## Passage shown
━━━

The Company’s Moody’s and Standard & Poor’s (S&P) short-term credit ratings are P-1 and A-1+, respectively. Our Moody’s and S&P long-term credit ratings are Aa3 with a negative outlook and AA- with a stable outlook, respectively.
Treasury Purchases. Total share repurchases in 2007 were $5.6 billion, of which $0.3 billion were made as part of our publicly announced share repurchase plan in connection with the Gillette acquisition. Total share repurchases in 2006 were $16.8 billion, nearly all of which were made as part of our publicly announced share repurchase plan. We completed the announced share buyback program in July 2006 and purchased a total of $20.1 billion of shares under this program. In fiscal years 2008 to 2010, we expect to repurchase $24 — $30 billion of Company shares at a rate of $8 — $10 billion per year.
Guarantees and Other Off-Balance Sheet Arrangements. We do not have guarantees or other off-balance sheet financing arrangements, including variable interest entities, that we believe could have a material impact on financial condition or liquidity.
Contractual Commitments. The table below provides information on our contractual commitments as of June 30, 2007.
                                         
    Total     Less Than 1 Year     1-3 Years     3-5 Years     After 5 Years  
 
Recorded liabilities
                                       
 
Total debt
  $ 34,854     $ 11,888     $ 7,555     $ 1,859     $ 13,552  
 
Capital leases
    628       229       116       85       198  
 
Other
                                       
 
Interest payments relating to long-term debt
    13,131       1,272       1,782       1,444       8,633  
 
Operating leases1
    1,446       316       446       276       408  
 
Minimum pension funding2
    1,439       468       971              
 
Purchase obligations3
    4,421       1,360       1,548       853       660  
 
Total Contractual Commitments
    55,919       15,533       12,418       4,517       23,451  
 
(1)   Operating lease obligations are shown net of guaranteed sublease income.
 
(2)   Represents future pension payments to comply with local funding requirements. The projected payments beyond fiscal year 2010 are not currently determinable.
 
(3)   Primarily reflects future contractual payments under various take-or-pay arrangements entered into as part of the normal course of business. Commitments made under take-or-pay obligations represent future purchases in line with expected usage to obtain favorable pricing. Approximately 44% relates to service contracts for information technology, human resources management and facilities management activities that were outsourced in recent years. While the amounts listed represent contractual obligations, we do not believe it is likely that the full contractual amount would be paid if the underlying contracts were canceled prior to maturity. In such cases, we generally are able to negotiate new contracts or cancellation penalties, resulting in a reduced payment. The amounts do not include

 


 

    obligations related to other contractual purchase obligations that are not take-or-pay arrangements. Such contractual purchase obligations are primarily purchase orders at fair value that are part of normal operations and are reflected in historical operating cash flow trends. We do not believe such purchase obligations will adversely affect our liquidity position.
SIGNIFICANT ACCOUNTING POLICIES AND ESTIMATES
In preparing our financial statements in accordance with U.S. GAAP, there are certain accounting policies that are particularly important. These include revenue recognition, income taxes, certain employee benefits, acquisitions, and goodwill and intangible assets. We believe these accounting policies, and others set forth in Note 1 to the Consolidated Financial Statements, should be reviewed as they are integral to understanding the results of operations and financial condition of the Company. In the case of revenue recognition, these policies simply represent required accounting and there is minimal judgment or estimation involved. In other areas, they may represent a choice between acceptable accounting methods or may require substantial judgment or estimation in their application.

━━━

[Rows from a screen grounding dataset]
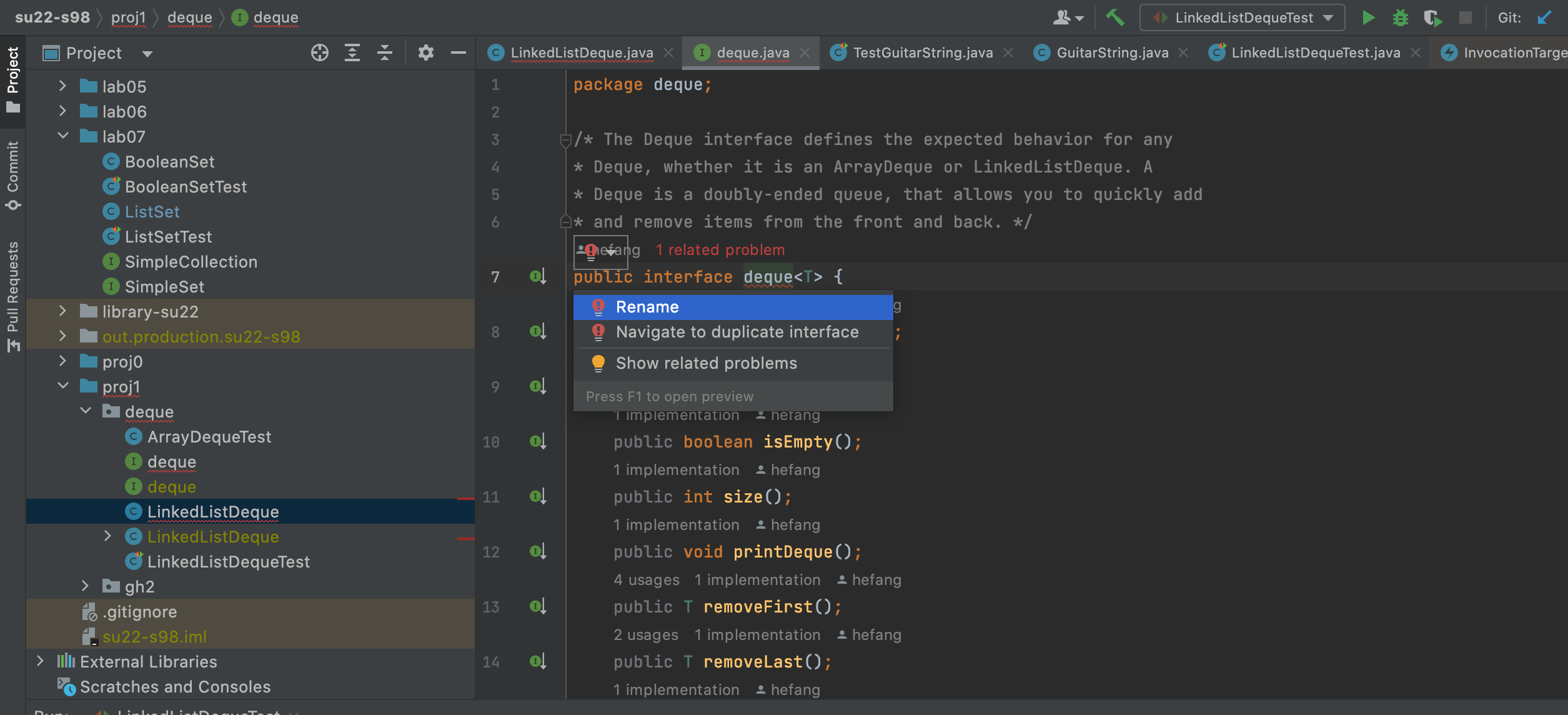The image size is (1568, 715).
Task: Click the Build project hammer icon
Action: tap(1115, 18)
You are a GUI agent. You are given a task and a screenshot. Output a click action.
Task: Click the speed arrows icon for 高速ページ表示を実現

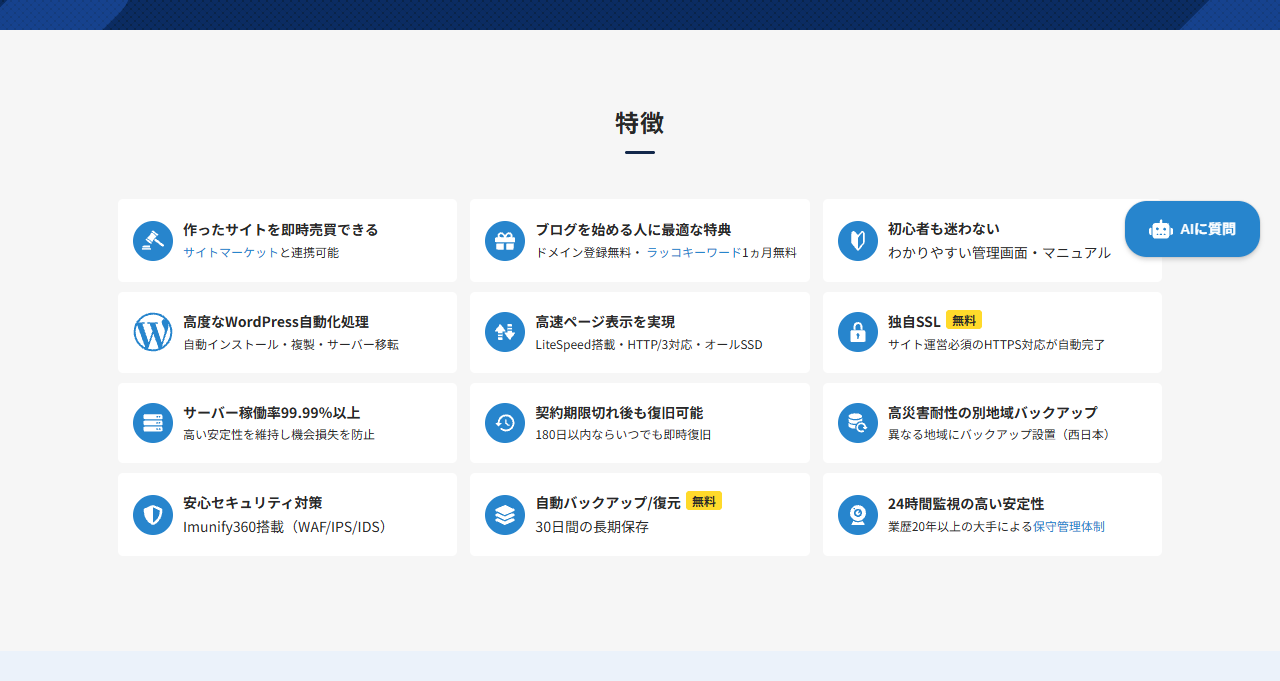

━━━

## Tasks for this exercise
1 - Reproduce the part of the financial report passage starting with "Purchase obligations3" and going on through "not currently determinable.", word for word.
2 - In the records, write out again every line starting with the line with "You are a GUI" and going on through the end of the records, leaving out any pictures.
The records have no connection to the text.

## Results of the exercise
1 -
Purchase obligations3
    4,421       1,360       1,548       853       660  
 
Total Contractual Commitments
    55,919       15,533       12,418       4,517       23,451  
 
(1)   Operating lease obligations are shown net of guaranteed sublease income.
 
(2)   Represents future pension payments to comply with local funding requirements. The projected payments beyond fiscal year 2010 are not currently determinable.

2 -
You are a GUI agent. You are given a task and a screenshot. Output a click action.
Task: Click the speed arrows icon for 高速ページ表示を実現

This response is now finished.